2024 Green Tea from Zhejiang Province, China
As shown in its name, this tea is made of An Ji green tea buds, that have a beautiful whiteish color. It was harvested and made in the famous Anji county, Zhejiang province.
The shape of the fresh tea leaves recall the feather of a Phoenix, and like most Baihao Yinzhen teas it has a bright green color underneath the fine, fluffy texture.
The tea is very fragrant, fresh and creamy soft. The leaves steam sweet and slightly spicy aromas, like cinnamon rolls and cacao. The flavor is exceptionally aromatic and rich. It is sweet-woodsy, the cacao and almond flavors playing the main role. It is not an edgy nuttiness though, more like the mellow almond cookie kind.

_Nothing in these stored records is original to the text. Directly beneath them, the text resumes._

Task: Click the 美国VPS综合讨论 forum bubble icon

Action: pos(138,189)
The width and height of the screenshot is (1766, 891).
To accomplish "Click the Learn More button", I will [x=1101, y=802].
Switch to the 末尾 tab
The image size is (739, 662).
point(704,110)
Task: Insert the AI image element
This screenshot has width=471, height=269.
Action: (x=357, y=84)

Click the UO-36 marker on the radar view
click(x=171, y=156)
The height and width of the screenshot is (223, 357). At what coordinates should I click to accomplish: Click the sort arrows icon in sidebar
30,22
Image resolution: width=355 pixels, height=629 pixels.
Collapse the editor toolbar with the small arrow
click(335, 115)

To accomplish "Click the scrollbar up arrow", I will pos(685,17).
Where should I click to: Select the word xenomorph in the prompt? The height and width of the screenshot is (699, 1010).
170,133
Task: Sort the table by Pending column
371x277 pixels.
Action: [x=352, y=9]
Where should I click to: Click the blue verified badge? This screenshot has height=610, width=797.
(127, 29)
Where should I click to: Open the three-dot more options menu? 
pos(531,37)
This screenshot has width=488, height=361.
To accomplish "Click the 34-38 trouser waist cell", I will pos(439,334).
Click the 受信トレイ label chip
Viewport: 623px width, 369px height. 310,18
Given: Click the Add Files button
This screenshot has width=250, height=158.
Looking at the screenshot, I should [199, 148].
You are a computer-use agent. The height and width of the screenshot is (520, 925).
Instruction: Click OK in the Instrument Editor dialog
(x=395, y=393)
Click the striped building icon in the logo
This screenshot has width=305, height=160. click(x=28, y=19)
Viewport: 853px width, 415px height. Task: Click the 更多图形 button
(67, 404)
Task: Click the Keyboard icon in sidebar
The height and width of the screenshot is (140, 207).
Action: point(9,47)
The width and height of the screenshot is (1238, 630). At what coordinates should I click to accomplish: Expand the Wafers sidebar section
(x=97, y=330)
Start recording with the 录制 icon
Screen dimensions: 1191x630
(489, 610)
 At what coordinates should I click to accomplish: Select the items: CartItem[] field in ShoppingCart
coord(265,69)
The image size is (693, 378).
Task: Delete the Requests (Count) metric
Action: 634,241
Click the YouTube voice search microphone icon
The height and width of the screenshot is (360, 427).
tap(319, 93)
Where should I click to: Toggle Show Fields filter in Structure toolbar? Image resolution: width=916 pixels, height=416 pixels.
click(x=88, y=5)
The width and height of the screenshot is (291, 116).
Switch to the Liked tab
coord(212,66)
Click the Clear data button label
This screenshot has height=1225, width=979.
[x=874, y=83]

The liquor is gently creamy, leaving a velvety mouth feel. The sweet, fresh aftertaste is lingering in the throat for long after drinking.
An Ji Bai Cha is exceptionally high in polifenol (10-14%) and amino acid (6-9%). Its amino acid content is nearly 4 times higher than that of other green teas, which makes it a great help in building a strong immune system.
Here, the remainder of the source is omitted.